Merkel will be chancellor of Germany for as long as she wants; the only real alternative coalition to the Grand Coalition that would lead to a change of Chancellor (SPD/Green; I doubt that we'll see any move towards working with The Left) hasn't looked like getting anywhere near close to a majority in the last ten years and I don't see how that's going to change before next year.

I wonder whether the fact that the SPD have been in government with Merkel for so long actually hurts them; they got their worst ever result in 2009 after the first Grand Coalition, and after a mild increase in 2013 they're going down again to around 20%, which is pitiful for what is supposed to be the major alternative to the CDU/CSU.  I don't follow German politics that closely so I could be totally wrong with that - Germany was traditionally a lot more averse to supporting more radical parties than other bits of Europe in the past (outside the random NPD success in the late 60s and strength of the PDS/The Left in the East, but I'd argue that doesn't count, its more a historical thing) but the rise of AfD suggests that is beginning to unwind slightly.

————

* **WHAT YOU NEED TO DO**:
Answer these questions about the passage on German politics:
(a) Which coalition does the writer call the only real alternative to the Grand Coalition that would lead to a change of Chancellor?
(b) In what year did the SPD get their worst ever result?
(c) Around what percentage does the writer say the SPD is going down to again?

* **RECORDS**:

————

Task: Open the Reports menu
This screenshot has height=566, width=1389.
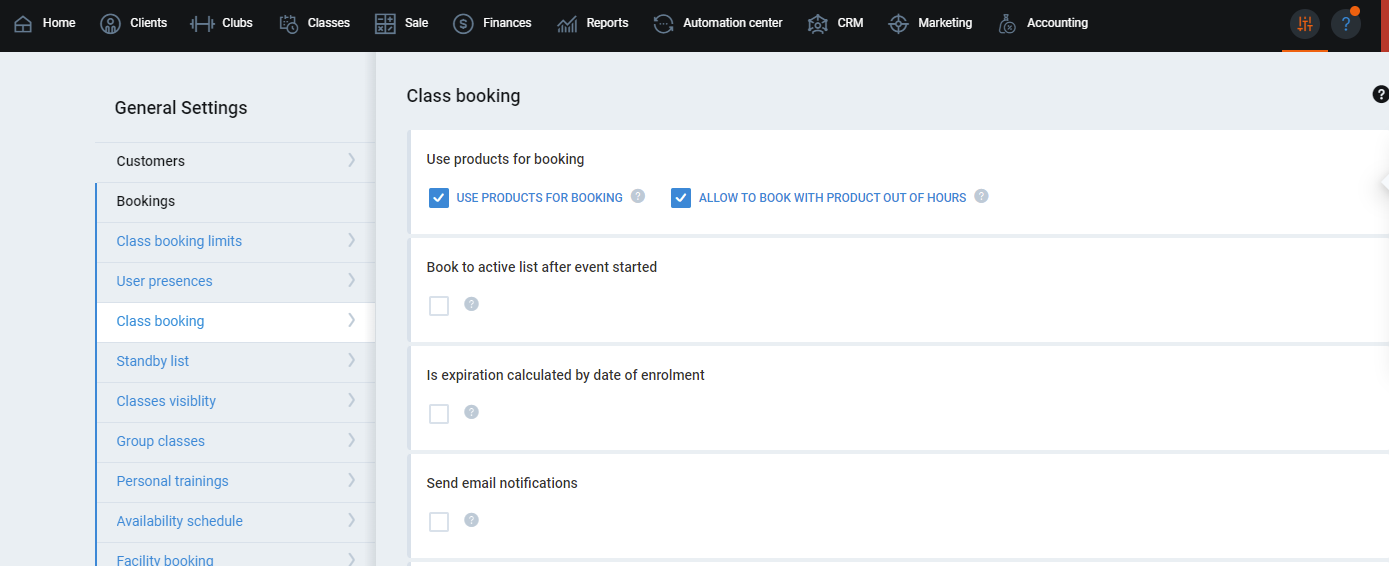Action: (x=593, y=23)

————

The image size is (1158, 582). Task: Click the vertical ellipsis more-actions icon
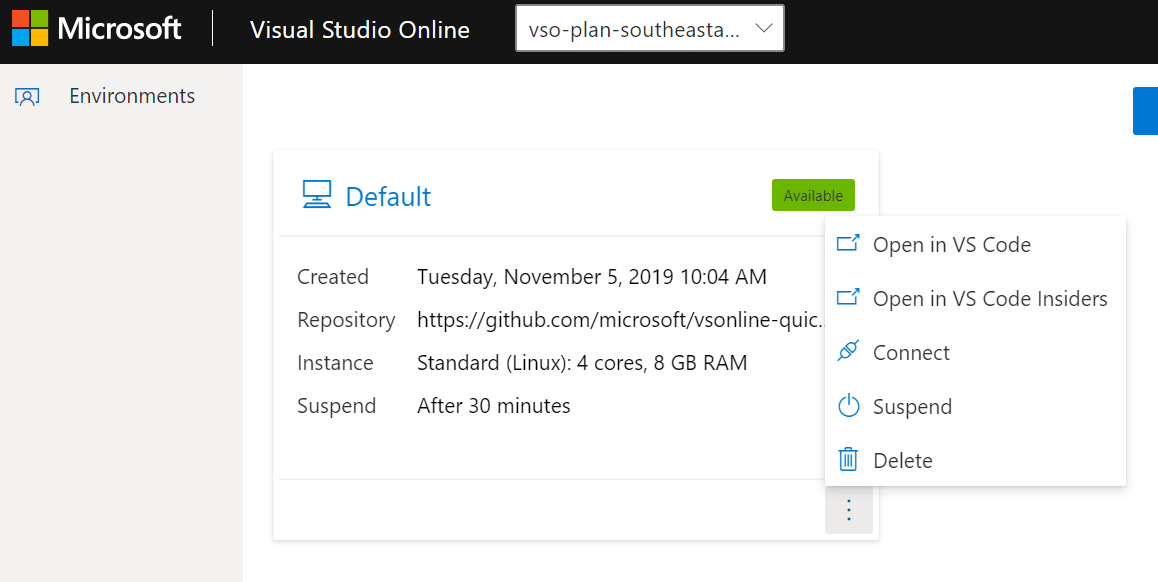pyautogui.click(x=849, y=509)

————

* **SOLVED EXERCISE**:
(a) SPD/Green
(b) 2009
(c) Around 20%